Have you ever wondered when, how and why did we transition from the eras where Kings and Emperors rule to the one today where Presidents and the Prime Ministers helm the political structures? The answers are, anti-climatically, the title of this blog post.

The Historical Context Behind the Magna Carta

The Magna Carta, the fancier latin term for The Great Charter, was signed in the 1200s medieval England by King John. Back then, King John was largely unpopular because of his failures in winning wars against France and he was also not very nice to his Barons. The Barons are feudal landowners who were given land by the King in exchange for taxes and the provision of knights in the service of the King. As King John painfully learnt, it’s never a good idea to piss off the very group of people who are the source of your military strength because they can come back to bite you. In 1215, the Barons came to London with their military force, coercing King John to sign the Magna Carta as illustrated in the featured drawing of this blog post.

The content of the Magna Carta and the egalitarianistic version of Justice

The charter, as you might expect, was engineered to suit the interest of the Barons. It protects and enhances their rights and privileges while undermining the King’s. The most relevant clause in the Charter in relation to the context of this blog post is Clause 40, which states that:

To no man will we sell, or deny, or delay, right or justice.

This might seem really underwhelming to you because this is almost a universal humanist law that we embrace today and it just seems right. However, we ought to exercise historical empathy and realized that it was a very revolutionary principle back then. Kings and Emperors were above the laws, giving the monarchs the tendency to be despotic. At the order of the King, be it for a reasonable purpose or simply because he is just not in the good mood on a particular day, people are executed. This particular clause prevents people from being executed arbitrarily or as a result of rampant despotism. Any man who is proposed to be punished, must be brought to the court and be given a fair trial. This might seem like a no-brainer to us in this era, but it is thanks to this clause of Magna Carta; which indirectly fomalised the egalitarian version of justice; that we see it as a no-brainer today and that we do not need to revere a King out of fear.
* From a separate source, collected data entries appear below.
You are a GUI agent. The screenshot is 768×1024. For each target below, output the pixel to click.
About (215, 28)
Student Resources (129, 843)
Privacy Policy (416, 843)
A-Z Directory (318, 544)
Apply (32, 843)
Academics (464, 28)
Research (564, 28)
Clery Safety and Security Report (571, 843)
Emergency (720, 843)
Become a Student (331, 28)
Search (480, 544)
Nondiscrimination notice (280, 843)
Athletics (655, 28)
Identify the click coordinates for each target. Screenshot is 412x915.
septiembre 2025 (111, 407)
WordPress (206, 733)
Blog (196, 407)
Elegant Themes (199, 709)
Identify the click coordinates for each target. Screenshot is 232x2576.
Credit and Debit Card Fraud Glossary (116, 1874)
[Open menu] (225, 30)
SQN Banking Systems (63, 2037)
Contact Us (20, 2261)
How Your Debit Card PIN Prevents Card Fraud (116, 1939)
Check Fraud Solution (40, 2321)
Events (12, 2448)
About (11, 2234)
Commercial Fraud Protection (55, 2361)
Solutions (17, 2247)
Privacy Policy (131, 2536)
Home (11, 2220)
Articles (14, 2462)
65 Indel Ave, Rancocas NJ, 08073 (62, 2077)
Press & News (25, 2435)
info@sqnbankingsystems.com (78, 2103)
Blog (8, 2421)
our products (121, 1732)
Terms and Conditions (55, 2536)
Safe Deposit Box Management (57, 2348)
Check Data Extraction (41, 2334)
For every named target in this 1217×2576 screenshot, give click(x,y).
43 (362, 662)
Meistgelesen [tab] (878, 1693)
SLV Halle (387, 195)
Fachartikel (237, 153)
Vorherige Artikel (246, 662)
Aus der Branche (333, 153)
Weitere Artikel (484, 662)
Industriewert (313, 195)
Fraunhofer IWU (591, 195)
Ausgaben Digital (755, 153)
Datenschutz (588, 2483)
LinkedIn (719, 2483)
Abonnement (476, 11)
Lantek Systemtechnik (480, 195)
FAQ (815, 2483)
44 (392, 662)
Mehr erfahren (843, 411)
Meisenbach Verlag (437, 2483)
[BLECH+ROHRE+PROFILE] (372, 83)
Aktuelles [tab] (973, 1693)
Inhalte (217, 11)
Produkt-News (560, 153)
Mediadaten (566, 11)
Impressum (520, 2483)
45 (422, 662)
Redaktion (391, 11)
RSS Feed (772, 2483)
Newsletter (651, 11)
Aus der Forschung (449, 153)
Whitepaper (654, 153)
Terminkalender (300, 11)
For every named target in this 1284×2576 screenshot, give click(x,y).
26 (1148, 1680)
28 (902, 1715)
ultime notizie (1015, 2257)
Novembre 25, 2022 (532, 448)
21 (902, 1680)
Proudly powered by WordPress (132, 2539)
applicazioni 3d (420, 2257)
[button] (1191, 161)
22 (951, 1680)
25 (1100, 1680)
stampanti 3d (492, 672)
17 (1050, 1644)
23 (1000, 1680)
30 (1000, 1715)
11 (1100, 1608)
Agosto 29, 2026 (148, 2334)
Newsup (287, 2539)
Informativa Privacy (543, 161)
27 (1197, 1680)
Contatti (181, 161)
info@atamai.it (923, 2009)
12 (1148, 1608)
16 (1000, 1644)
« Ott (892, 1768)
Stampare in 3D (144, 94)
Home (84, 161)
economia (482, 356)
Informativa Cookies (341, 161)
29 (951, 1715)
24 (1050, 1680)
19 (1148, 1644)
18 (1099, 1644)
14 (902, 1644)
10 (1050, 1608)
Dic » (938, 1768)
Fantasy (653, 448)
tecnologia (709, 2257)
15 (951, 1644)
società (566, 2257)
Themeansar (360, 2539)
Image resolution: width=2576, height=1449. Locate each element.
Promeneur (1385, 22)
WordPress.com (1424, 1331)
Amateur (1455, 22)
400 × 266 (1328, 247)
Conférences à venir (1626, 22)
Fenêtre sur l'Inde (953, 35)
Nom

Parliamentarianism and England

King John’s signage of the Magna Carta, however, was mere tokenism. Much of the Charter was later ignored or repealed. Although the institution of the document was abolished, the revolutionary legacy that it left behind remained the ideological force that drove England towards Parliamentarianism. The spirit of the Magna Carta manifested in the rebellious creation of the De Montfort’s Parliament in 1265 where elected representatives, Knights, burgesses and the Barons were brought together in a discussion on equal footings. This enshrined the idea of parliamentarianism which was later popularised and created the House of the Common in England, which exists till today. However, England wasn’t the first to introduce parliamentarianism, Spain did. What was so prominent about England’s parliamentarianism was that it is enduring and it spread this idea and system to the many parts of the world as a great colonial power later on. It is, therefore, the beacon of parliamentarianism.


The Magna Carta was formalised in the medieval setting of England thanks to the notoriety of a King. The Magna Carta’s clause 40 was the indirect recognition that the monarch’s despotism can no longer be tolerated, hence a more egalitarian concept of justice ought to displace the despotic killings ordered by the monarch and protect human rights to live under the presence of this conceptual justice. Although the Magna Carta was repealed, the very idea of justice that it enshrined continue to resonate with many English. In 1265, a rebel named Montfort created a parliament in order to realize this concept of justice, setting the stage for parliamentarianism to become the popularised and formal political structure of Great Britain. Great Britain, with its empire-wide reach all over the world, unintentionally spread parliamentarianism all over the world, giving us this popularised political structure that we use today in many countries.